Your goal:
Beginning with the line that holds "[Close teaser] (502, 1126)", copy each line to the end of the records exactly, except the pictures.
--- Input records Enclosed Below ---
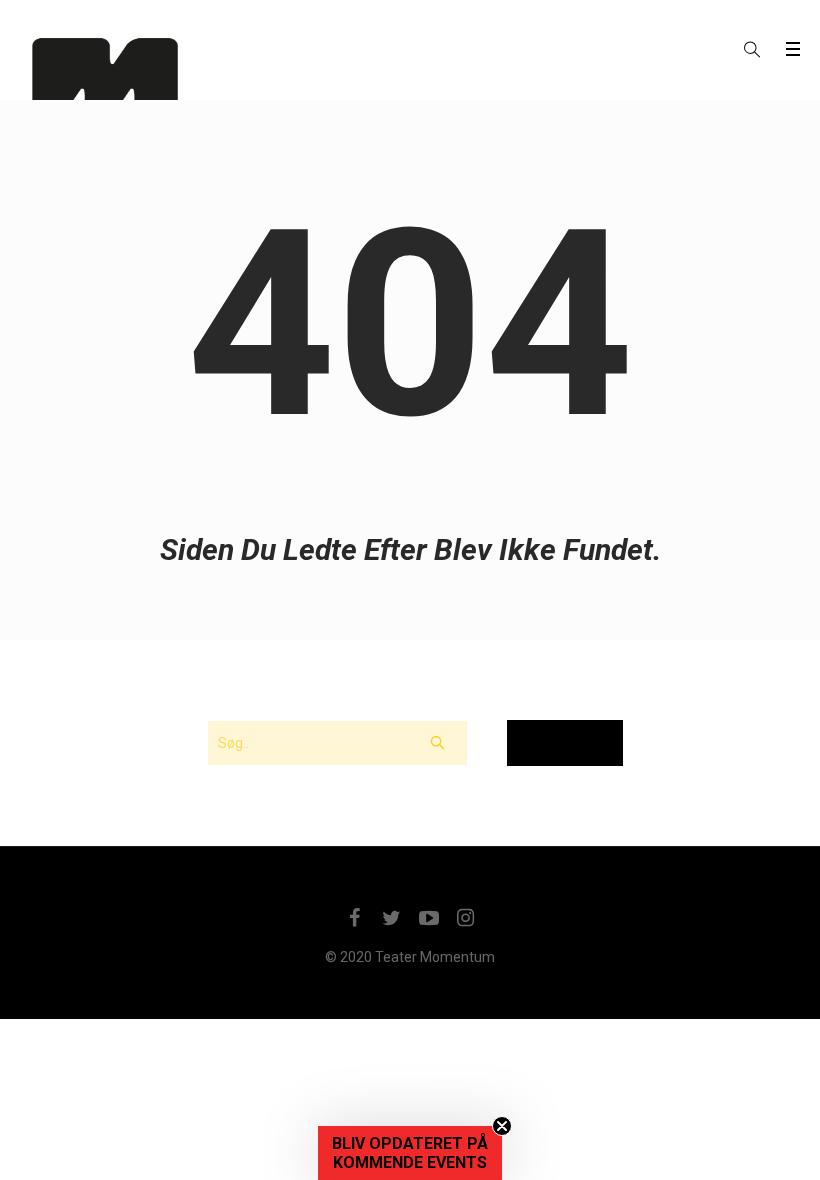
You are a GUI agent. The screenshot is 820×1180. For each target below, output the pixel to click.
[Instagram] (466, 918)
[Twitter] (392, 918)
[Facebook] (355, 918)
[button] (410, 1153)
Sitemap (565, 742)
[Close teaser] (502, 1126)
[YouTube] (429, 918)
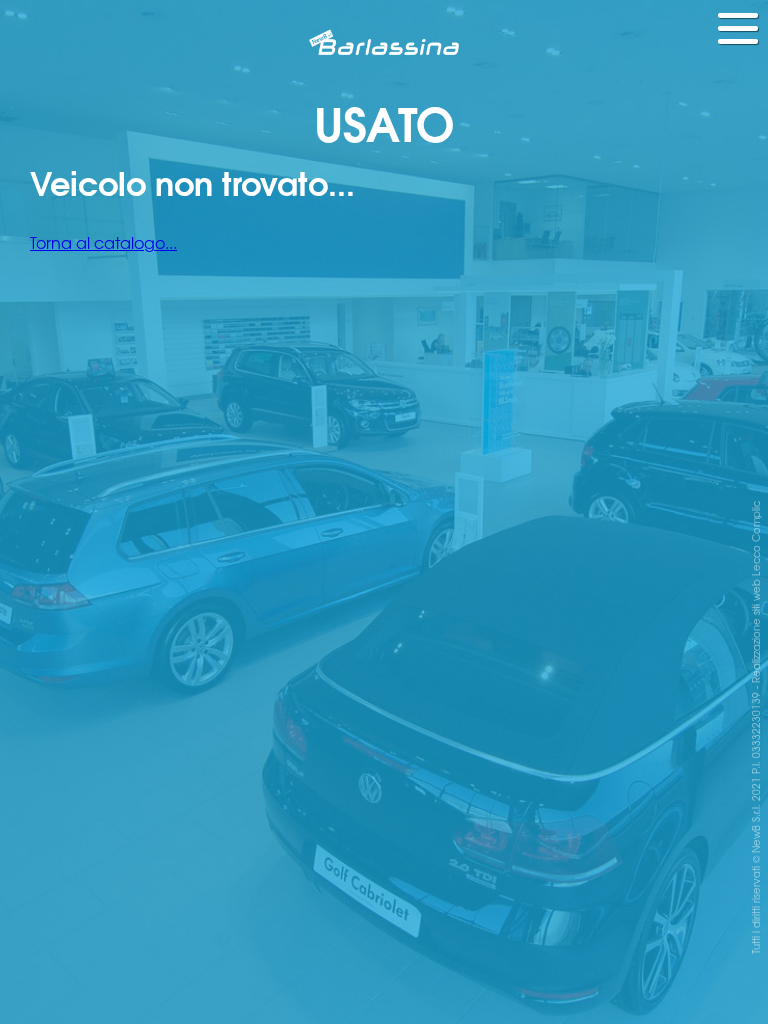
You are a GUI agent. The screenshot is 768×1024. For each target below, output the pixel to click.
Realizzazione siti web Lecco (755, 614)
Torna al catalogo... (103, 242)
--- End of Enclosed Input records ---
Output below:
[Close teaser] (502, 1126)
[YouTube] (429, 918)
You are a GUI agent. The screenshot is 768×1024. For each target below, output the pixel to click.
Realizzazione siti web Lecco (755, 614)
Torna al catalogo... (103, 242)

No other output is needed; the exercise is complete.